Let me think this through.
Please do provide more details on your requirements if / when available.
As mentioned in my previous post, creating pixmaps from pages involves mainly 2 steps per page, (1) creating a so-called "display list", (2) the actual rendering.
Display lists are a notion internal to MuPDF. They are more or less just the result of parsing a document page and provide a unified starting point for rendering and text extraction. Once a DL exists, the original page definition in the document never needs to be parsed again.
From my findings with several (PDF) example documents, the required time to perform these 2 steps are more or less in the same order of magnitude.
Whenever performance is an issue, a fairly easy action to undertake is creating display lists for (all) pages and then perform rendering / text extraction on these display lists only. To reduce coding effort, I have created new methods that resemble these two steps: page.getDisplayList()
, and dl.getPixmap()
. Here is one of my test skripts:
dl_tab = [] # stores display lists
for page in doc:
# create the DisplayLists for all pages -----------------------------------------
dl = page.getDisplayList()
dl_tab.append(dl)
for pno, dl in enumerate(dl_tab):
# render page image --------------------------------------------------------
pix = dl.getPixmap(mat)
#pix.writePNG("img-%i.png" % pno) # example use of the pixmaps
These two iterations need about an equal elapsed time per document (except pixmaps are saved as image files additionally - commented out here).

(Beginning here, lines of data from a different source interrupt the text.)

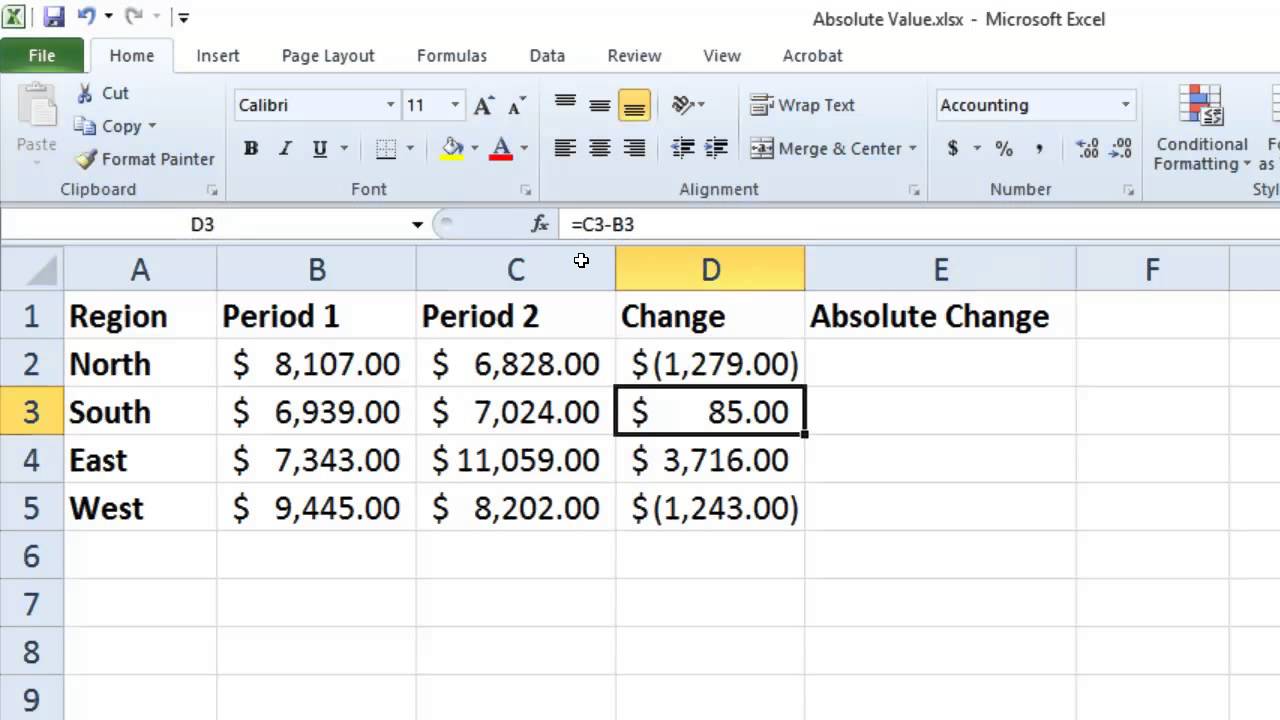1280x720 pixels.
Task: Toggle Bold formatting
Action: [251, 149]
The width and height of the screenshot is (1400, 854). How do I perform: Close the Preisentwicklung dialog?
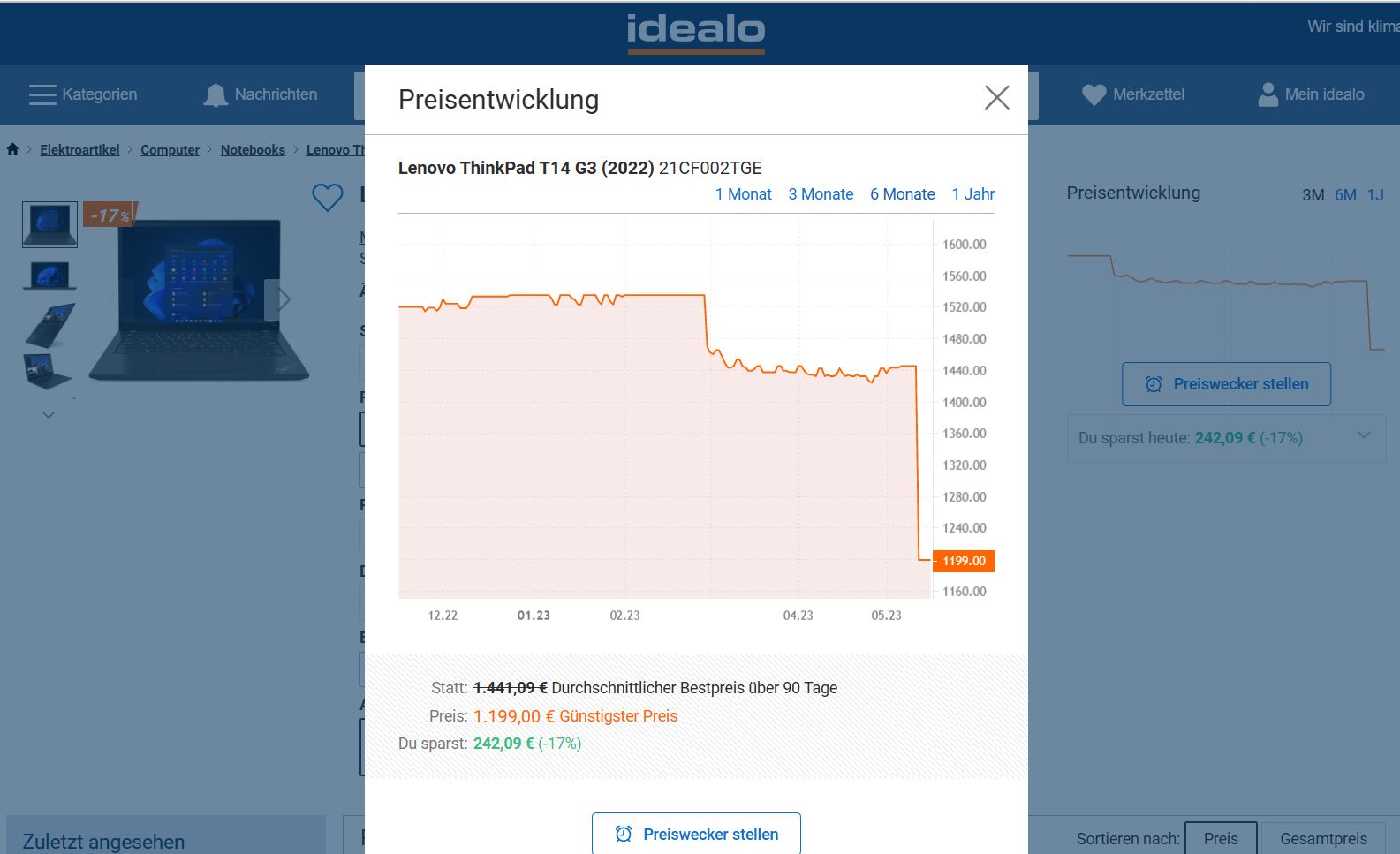(996, 98)
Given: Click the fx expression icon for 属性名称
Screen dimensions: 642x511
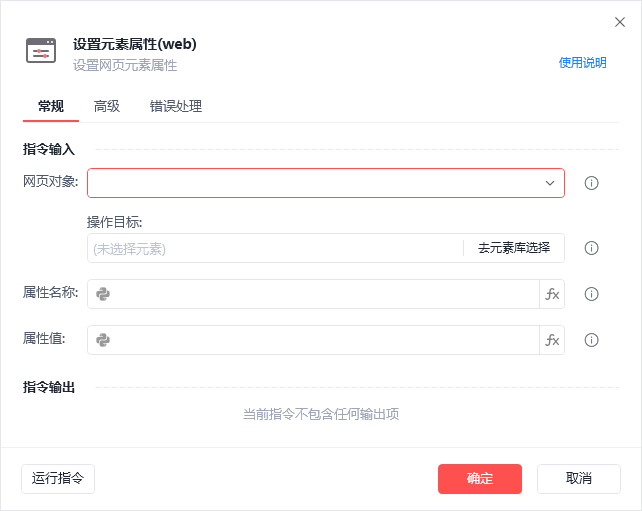Looking at the screenshot, I should point(552,294).
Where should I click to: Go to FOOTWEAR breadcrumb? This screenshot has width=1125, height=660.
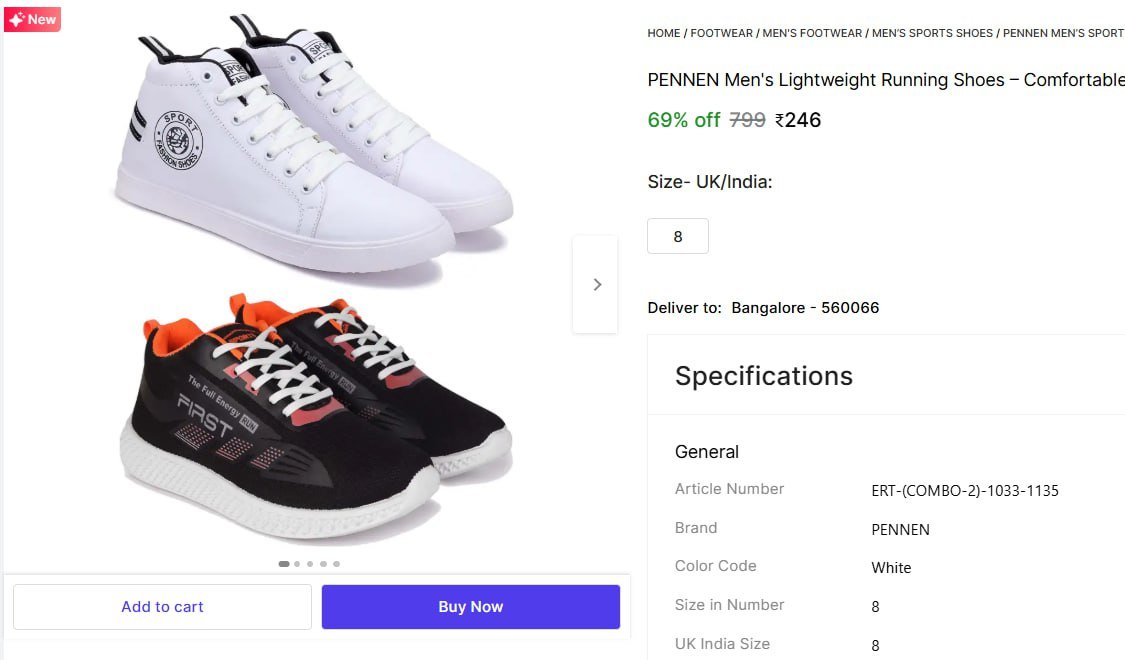(x=721, y=33)
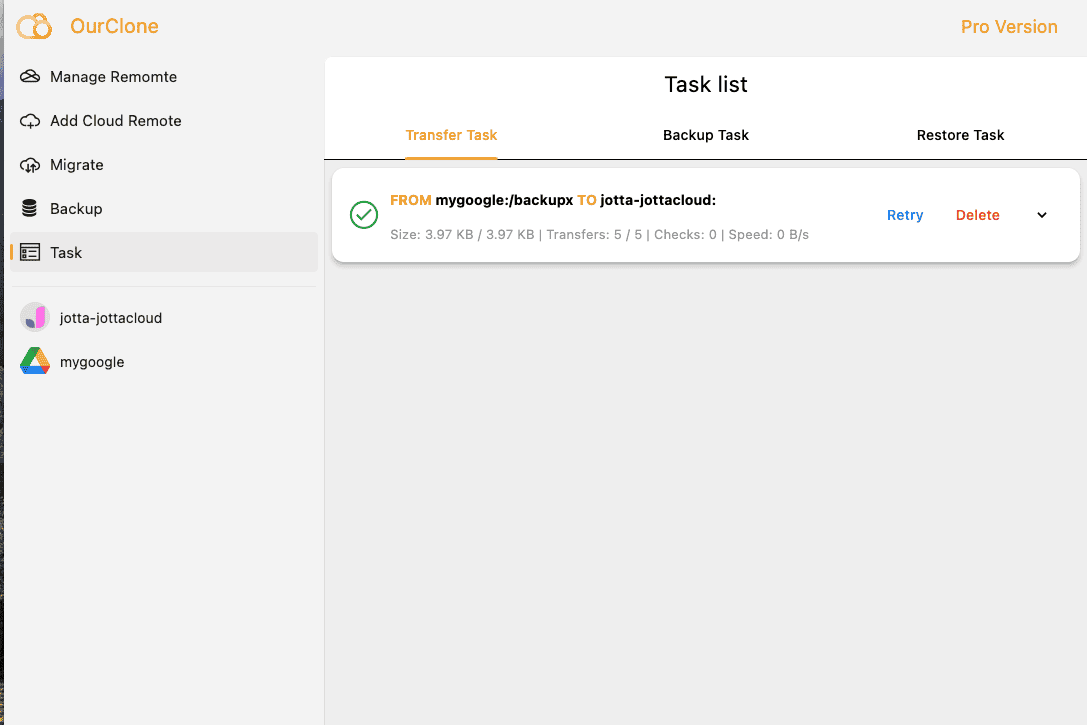The width and height of the screenshot is (1087, 725).
Task: Click the Task list sidebar icon
Action: (x=30, y=252)

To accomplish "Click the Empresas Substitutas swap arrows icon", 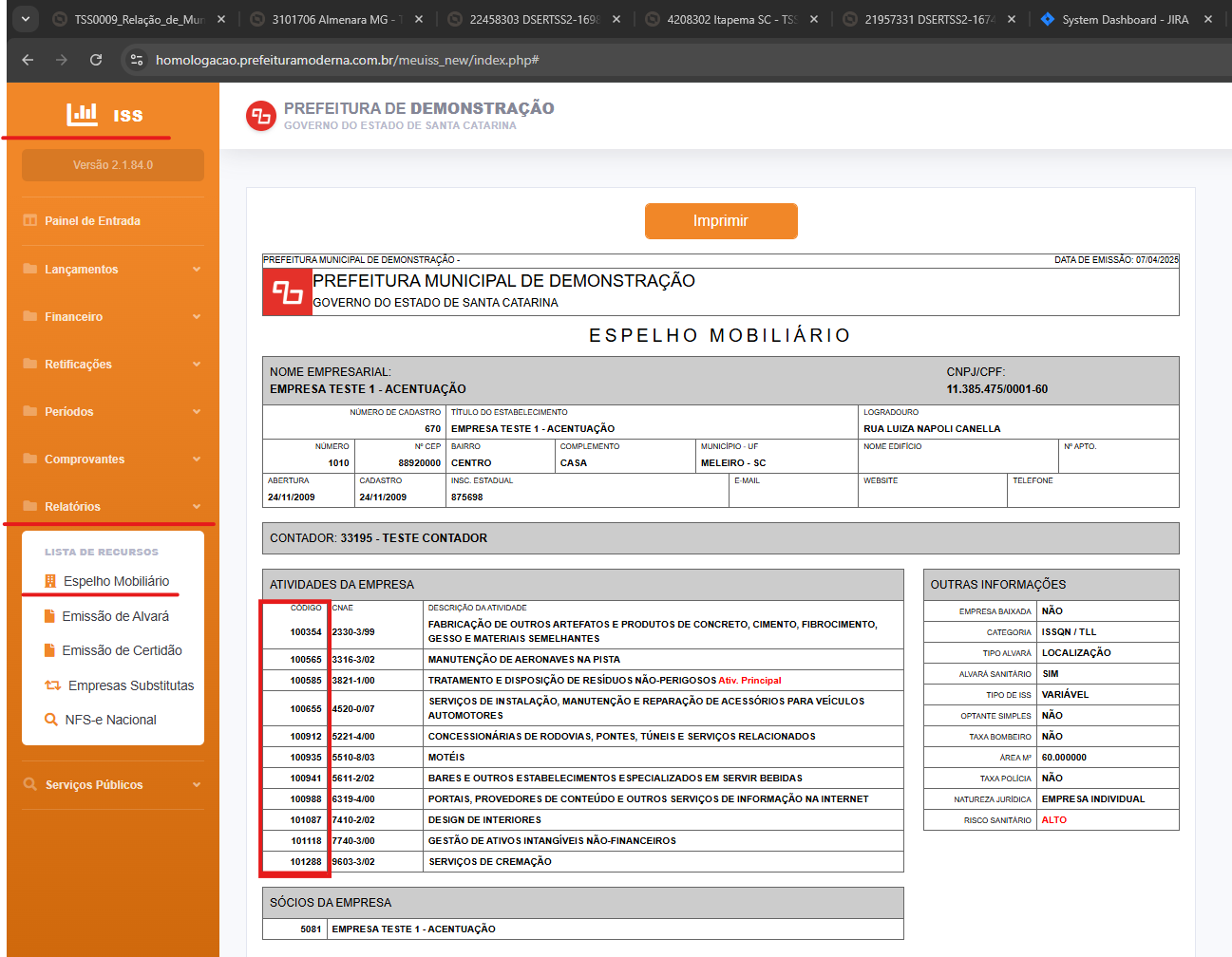I will [53, 685].
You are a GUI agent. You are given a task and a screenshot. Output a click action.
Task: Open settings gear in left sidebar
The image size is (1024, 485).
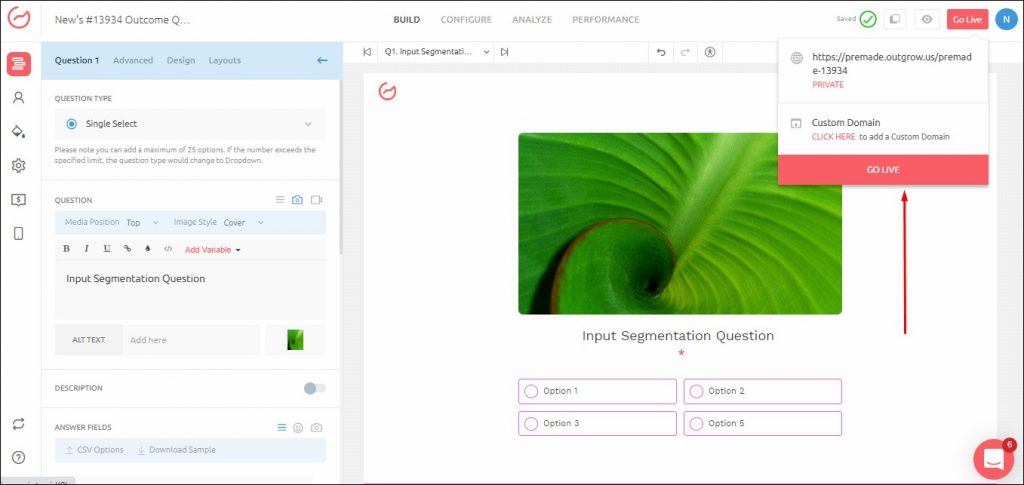click(x=18, y=165)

So, creating and storing display lists in variable dl_tab
could be performed as part of opening the document. Any rendering / text extraction afterwards would just use one of these display lists (their index obviously equals their page number) and thus need only 50% of the time of a full page.getPixmap()
.
The dl_tab
store of all pages of course leads to increased memory requirements. This should be around 200 MB for a file as large as the adobe manual (1.310 pages), or less.
MuPDF does allow multithreading - to a certain, limited extent.
Functions directly accessing the same document must run in the same thread where the document has been opened. In our case, this pertains to page.getDisplayList()
- these cannot be distributed across multiple threads.
Rendering and text extraction only access display lists (not the document), and therefore are multithreading candidates.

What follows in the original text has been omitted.